The process of acculturation among Suroye (also known as Arameans, Assyrians, or Syriac Orthodox) in Sweden provides the larger framework for my dissertation. The focus is on how this process affects the meaning-making patterns of values, attitudes, beliefs, and practices among three generations of Suroye. This topic is further developed in the study of meaning-making among the three generations. Attention to investigation of a meaning-making process is placed in the context of the participants’ social relations, identification, and religious or other belief systems. Special focus is placed on the third generation. This study has used an inter-disciplinary approach. First, from the main discipline, the psychology of religion, theories of Pruyser’s approach to religion and van der Lans’ approach to meaning-making have been used. Second, from ritual theories, concepts from Bell’s approach to ritualization and Driver’s approach to communitas have been used. Third, from acculturation theories further concepts, such as multiple identities and identity development, have also been used. The character of this study has necessitated a mixed model approach. Through a sequential mixed model study design, whereby a quantitative approach was followed by a qualitative one.

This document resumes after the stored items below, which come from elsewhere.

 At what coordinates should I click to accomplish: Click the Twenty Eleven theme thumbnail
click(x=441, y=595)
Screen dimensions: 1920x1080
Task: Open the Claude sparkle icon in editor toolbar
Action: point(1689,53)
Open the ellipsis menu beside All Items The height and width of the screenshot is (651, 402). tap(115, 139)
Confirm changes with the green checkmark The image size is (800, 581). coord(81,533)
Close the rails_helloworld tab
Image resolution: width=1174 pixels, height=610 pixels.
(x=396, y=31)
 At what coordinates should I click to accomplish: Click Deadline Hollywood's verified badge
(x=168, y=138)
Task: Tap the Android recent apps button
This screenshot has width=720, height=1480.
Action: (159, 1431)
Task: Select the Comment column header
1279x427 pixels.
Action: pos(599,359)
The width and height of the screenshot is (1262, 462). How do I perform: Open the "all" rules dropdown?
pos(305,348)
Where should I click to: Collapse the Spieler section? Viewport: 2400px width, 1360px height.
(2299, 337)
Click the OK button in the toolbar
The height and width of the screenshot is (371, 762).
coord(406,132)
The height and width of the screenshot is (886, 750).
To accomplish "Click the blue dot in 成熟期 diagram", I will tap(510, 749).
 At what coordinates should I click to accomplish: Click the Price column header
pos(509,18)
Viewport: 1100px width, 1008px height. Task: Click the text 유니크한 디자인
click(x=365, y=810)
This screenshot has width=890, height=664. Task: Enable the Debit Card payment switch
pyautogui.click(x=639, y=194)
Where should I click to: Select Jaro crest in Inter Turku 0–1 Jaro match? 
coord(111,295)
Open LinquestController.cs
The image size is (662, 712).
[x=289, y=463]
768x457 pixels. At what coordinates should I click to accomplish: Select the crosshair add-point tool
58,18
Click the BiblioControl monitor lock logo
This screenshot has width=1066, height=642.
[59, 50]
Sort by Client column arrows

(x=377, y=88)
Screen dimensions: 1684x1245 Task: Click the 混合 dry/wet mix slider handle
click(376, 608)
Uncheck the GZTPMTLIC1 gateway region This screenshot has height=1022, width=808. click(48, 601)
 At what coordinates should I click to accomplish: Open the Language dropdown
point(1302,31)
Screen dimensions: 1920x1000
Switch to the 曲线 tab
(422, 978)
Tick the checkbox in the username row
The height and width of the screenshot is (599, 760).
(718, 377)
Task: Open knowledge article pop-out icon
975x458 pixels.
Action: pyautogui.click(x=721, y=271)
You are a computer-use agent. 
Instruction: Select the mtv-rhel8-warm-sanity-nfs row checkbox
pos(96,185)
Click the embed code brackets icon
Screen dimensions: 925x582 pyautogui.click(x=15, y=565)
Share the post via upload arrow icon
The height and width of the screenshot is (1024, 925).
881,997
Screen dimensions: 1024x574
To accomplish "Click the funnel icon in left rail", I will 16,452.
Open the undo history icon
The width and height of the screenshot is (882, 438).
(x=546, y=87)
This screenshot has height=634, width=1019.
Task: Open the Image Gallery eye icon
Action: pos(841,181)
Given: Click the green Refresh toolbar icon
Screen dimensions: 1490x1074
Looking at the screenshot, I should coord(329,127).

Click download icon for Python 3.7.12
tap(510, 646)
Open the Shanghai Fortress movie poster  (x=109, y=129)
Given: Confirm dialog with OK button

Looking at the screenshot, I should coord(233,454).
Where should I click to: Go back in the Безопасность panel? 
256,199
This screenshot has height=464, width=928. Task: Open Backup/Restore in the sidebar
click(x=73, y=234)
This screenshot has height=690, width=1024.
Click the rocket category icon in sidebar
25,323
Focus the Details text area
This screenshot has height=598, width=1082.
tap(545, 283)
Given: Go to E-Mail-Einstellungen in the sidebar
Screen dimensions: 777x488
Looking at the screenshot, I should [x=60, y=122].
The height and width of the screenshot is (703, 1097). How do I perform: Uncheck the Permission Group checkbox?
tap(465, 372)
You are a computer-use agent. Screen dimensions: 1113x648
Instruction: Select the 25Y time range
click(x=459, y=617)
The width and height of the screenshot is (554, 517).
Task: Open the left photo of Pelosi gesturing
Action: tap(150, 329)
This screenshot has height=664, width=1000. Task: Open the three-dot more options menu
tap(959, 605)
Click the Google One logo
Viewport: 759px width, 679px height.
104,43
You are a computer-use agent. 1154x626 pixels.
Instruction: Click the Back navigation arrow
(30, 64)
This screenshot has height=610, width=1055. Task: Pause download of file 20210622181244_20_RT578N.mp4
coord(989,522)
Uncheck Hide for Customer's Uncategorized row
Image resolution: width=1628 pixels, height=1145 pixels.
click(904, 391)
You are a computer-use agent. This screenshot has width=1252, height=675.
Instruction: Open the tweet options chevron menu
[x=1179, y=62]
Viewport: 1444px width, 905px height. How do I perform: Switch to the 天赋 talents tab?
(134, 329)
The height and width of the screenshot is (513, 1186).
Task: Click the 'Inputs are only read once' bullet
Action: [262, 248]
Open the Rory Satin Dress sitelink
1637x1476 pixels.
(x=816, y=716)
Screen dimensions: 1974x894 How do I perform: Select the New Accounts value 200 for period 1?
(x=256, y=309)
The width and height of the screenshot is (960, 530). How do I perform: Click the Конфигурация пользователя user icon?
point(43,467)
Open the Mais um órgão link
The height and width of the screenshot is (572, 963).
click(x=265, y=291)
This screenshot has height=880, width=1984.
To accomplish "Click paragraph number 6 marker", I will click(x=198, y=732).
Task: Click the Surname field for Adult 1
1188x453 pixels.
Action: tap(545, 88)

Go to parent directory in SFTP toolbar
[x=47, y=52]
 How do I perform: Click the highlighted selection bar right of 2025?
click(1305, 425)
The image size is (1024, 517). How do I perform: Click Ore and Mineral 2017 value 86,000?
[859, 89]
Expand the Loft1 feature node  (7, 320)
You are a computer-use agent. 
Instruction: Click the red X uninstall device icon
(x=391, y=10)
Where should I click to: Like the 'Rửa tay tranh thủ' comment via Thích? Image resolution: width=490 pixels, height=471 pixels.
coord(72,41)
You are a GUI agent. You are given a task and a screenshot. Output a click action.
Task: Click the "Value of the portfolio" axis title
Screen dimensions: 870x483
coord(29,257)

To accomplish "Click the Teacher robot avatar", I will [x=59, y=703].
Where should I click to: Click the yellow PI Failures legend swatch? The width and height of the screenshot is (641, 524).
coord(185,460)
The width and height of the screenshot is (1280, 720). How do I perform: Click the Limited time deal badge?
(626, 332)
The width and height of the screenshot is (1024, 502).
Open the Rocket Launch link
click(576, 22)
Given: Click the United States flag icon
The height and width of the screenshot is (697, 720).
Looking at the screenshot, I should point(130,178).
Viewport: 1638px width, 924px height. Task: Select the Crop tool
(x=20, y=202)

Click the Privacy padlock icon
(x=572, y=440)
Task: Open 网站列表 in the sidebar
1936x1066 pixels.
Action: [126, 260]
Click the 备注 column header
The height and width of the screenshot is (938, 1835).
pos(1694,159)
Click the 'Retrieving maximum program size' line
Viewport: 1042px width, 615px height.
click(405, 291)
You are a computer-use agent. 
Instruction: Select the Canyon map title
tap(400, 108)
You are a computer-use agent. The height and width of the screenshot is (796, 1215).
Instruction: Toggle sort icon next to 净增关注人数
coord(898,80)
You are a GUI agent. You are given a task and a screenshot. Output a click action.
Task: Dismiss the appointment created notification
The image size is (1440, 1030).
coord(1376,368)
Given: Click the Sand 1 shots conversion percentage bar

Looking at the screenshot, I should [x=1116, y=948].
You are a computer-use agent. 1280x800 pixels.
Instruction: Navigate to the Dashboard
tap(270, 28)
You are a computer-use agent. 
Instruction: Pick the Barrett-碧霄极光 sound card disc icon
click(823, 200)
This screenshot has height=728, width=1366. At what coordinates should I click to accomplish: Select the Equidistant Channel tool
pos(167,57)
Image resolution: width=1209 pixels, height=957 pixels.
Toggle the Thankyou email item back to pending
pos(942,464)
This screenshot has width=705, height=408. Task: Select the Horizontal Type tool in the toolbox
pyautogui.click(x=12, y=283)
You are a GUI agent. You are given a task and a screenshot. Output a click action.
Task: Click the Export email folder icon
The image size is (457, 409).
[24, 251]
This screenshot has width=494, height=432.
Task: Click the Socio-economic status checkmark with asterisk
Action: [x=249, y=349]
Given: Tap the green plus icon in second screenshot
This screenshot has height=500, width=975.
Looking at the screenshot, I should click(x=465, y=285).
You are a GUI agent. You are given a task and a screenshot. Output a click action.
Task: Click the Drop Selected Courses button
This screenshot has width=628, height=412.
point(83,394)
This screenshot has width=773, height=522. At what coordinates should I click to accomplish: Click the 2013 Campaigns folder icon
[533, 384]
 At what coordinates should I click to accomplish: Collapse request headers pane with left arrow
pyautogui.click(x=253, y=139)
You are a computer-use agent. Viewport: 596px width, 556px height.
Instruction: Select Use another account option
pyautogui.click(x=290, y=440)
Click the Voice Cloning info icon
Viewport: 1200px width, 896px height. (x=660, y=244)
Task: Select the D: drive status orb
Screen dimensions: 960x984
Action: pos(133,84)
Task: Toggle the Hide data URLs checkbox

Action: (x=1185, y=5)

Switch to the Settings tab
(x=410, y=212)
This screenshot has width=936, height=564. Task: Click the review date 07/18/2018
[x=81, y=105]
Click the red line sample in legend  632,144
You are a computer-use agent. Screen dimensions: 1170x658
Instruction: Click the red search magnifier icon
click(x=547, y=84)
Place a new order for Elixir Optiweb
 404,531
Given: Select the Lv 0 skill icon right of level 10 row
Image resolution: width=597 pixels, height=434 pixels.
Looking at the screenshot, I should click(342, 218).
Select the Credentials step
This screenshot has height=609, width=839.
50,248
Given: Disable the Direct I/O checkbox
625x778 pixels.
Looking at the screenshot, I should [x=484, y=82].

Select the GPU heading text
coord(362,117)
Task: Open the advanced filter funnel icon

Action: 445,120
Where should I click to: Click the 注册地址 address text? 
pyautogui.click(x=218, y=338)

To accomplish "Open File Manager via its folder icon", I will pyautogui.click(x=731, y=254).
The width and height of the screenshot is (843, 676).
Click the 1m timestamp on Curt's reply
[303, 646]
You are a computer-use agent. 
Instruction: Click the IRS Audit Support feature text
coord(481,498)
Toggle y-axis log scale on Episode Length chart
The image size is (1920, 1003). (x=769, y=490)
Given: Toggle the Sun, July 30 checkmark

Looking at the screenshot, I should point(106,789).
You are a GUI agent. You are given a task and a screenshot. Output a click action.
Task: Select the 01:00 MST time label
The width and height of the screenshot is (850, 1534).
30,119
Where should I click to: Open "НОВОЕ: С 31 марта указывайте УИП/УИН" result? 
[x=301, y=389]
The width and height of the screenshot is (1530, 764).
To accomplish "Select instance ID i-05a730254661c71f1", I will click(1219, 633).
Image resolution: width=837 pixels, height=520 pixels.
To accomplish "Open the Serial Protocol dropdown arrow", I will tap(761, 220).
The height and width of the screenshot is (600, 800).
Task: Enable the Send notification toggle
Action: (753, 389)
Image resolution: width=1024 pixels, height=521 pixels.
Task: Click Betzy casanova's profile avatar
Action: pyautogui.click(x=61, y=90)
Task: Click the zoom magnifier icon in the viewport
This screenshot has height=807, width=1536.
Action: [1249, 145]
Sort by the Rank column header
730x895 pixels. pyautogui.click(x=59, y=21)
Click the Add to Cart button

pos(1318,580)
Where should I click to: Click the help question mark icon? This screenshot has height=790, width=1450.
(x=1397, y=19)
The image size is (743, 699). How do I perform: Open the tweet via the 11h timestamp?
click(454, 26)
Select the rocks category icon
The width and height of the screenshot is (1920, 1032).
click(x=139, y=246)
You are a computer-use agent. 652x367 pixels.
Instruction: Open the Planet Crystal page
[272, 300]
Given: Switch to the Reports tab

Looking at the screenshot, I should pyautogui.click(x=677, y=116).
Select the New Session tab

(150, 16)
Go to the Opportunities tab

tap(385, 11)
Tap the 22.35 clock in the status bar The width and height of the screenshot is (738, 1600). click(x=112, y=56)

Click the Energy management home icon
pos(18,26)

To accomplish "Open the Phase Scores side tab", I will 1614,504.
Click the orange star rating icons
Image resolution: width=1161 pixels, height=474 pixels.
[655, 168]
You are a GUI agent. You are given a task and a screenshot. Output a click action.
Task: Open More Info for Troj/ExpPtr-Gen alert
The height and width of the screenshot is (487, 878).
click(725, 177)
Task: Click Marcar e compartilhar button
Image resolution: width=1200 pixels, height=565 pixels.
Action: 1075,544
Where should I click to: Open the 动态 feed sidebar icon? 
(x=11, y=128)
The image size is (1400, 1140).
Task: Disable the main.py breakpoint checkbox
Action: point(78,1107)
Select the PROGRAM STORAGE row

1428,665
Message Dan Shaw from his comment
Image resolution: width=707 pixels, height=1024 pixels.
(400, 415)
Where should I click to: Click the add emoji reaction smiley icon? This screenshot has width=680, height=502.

The statistical results show that generation more than gender as a status variable shows statistical significance within the different categories of this study. Two different patterns of meaning-making can also be depicted along generation and gender, one with a stronger emphasis on rituals and symbols of religion and kinship, and the other with a stronger emphasis on issues of identification. Religious practices decrease among the adults and youth, while kinship affiliation is very strong among all three generations. Swedish affiliation, though from a low level, increases among the adults and youth. Religious rituals and symbols play a central role in Suroyo culture with a meaning-making function. However, in early youth the participation in religious rituals decreases, mainly due to other interests and to the political schism among the Suroye. Instead they search for an individual form of religiosity. The issue of identification among the youth is very crucial in their life development. They use several designations to identify themselves, such as Aramean, Assyrian, Suroyo, Syrian, Swedish, and immigrant, either separately or combined. These identifications can be interpreted from the perspective of practice, through the features that are characteristic for practices in general, being situational, strategic, embedded in misrecognition, and reproducing a vision of a redemptive hegemony. Within the process of acculturation, the youth strategically use the different identification patterns with the purpose of differentiating themselves from others and in order to negotiate their identity. However, at the same time as the identification patterns create a communitas with others who identify in a similar way, they also isolate them from those who identify differently. The identification patterns also legitimate a dominant hegemony by producing and mediating power relations between different groups and individuals, both within the ethnic minority group and in relation to other ethnic groups. This hegemony takes place on three levels: first, through cultural institutions that legitimize identities, such as school, family, and church, among others; second, through identity ideologies that prioritize certain interpretations, such as Aramean, Assyrian, Swedish, or immigrant; and thirdly, through linguistic/discursive descriptions of identities, which not only describe reality but also construct it, control it, and dominate it.
Acculturation, meaning-making, ritualization, religiosity, identification, mixed-model study, Suroyo, Assyrian, Aramean.